The Australian War Memorial gave me a research grant which paid for tapes and transcription, and I particularly thank Matthew Higgins and Peter Stanley of the Research and Publications Section for their support. I also thank the Association of Commonwealth Universities for a postgraduate scholarship, and the Northcote Scholarship Scheme for providing me with a return air fare to Australia to complete the research in 1990. The Trustees of the Liddell-Hart Centre for Military Archives granted permission for the use of a number of quotations. My parents, Judy and David Thomson, offered practical assistance in times of need, and I value their support for a project that touched their own histories and was sometimes painful and disconcerting. Thanks also to my colleagues in the Centre for Continuing Education at the University of Sussex, for encouraging and supporting me to finish a project that had few obvious connections with the needs of adult learners in Sussex.

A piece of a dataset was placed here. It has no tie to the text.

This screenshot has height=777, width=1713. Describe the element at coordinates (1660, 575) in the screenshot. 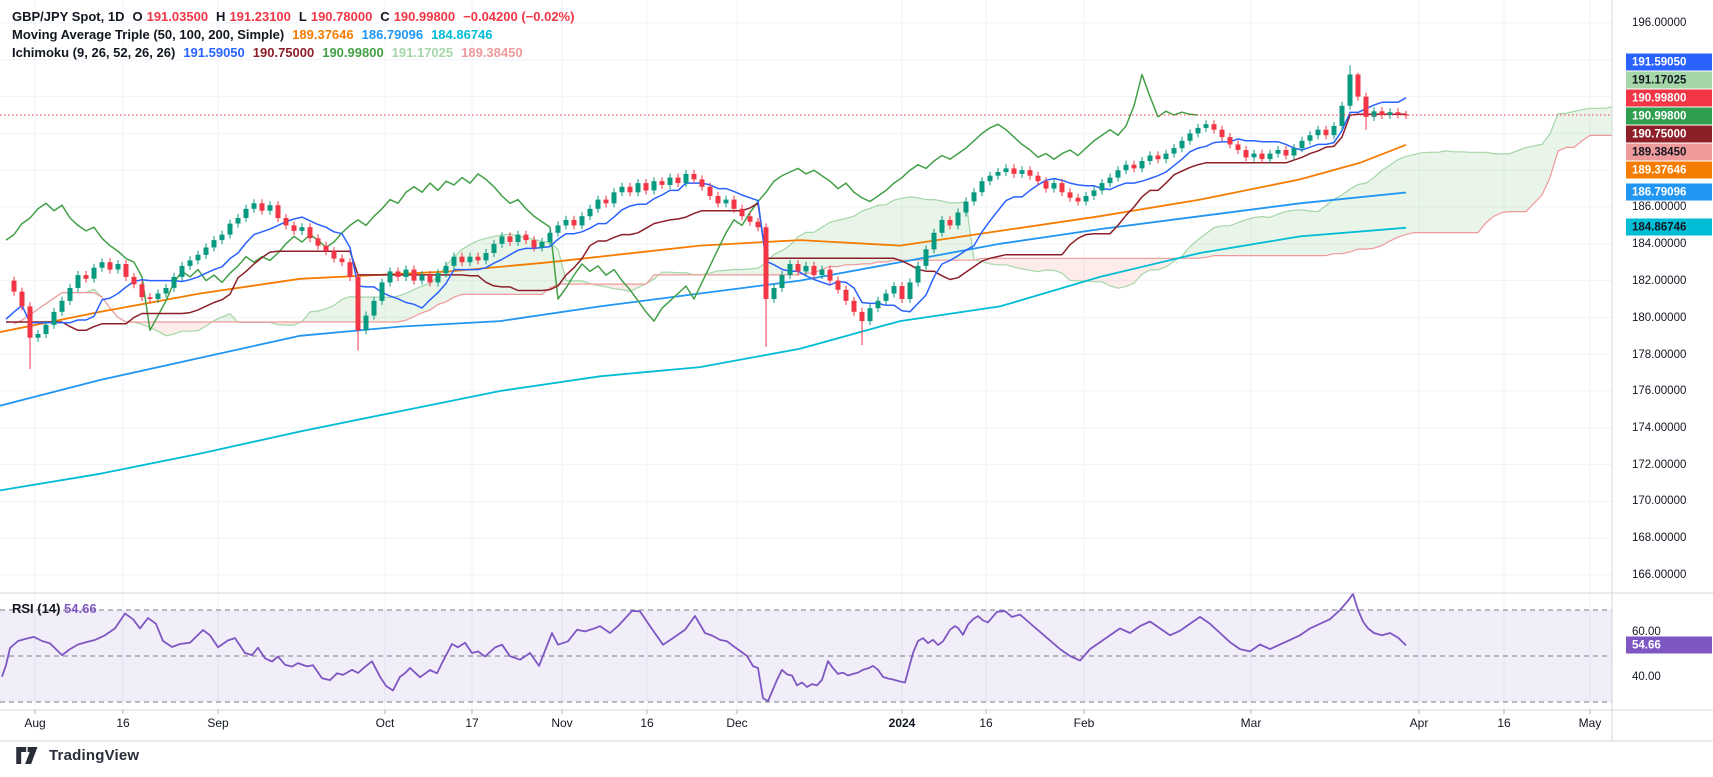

Many people helped me to develop the ideas in this book by offering advice and editorial or typing assistance, and for their support I thank: Fi Black, Joanna Bornat, Ruth Brown, Stephanie Brown, Bob Bushaway, Angus Calder, Jane Carver, Mike Cathcart, Drew Cottle, Martin Evans, Stephanie Gilpin, Mike Hayler, Chris Healy, Mary Hoar, Katie Holmes, Ursula Howard, Alun Howkins, Rod Kedward, Terry King, John Lack, Marilyn Lake, Ross McMullin, Jim Mitchell, John Murphy, Richard Nile, Lucy Noakes, Nick Osmond, Rob Perks, Jeff Popple, Lloyd Robson, Alan Seymour, Glenda Sluga, Cliff Smyth, Chips Sowerwine, Mary Stuart, David Thomson, Judy Thomson, Denis Winter and Stephen Yeo. Campbell Thomson brought old photos back to life, and Peter Rose and Katherine Steward at Oxford University Press were supportive and constructive editors. Above all, the approach of this book was influenced by discussions in my reading group, and I am deeply grateful to Graham Dawson and Dorothy Sheridan for their unstinting intellectual and personal support.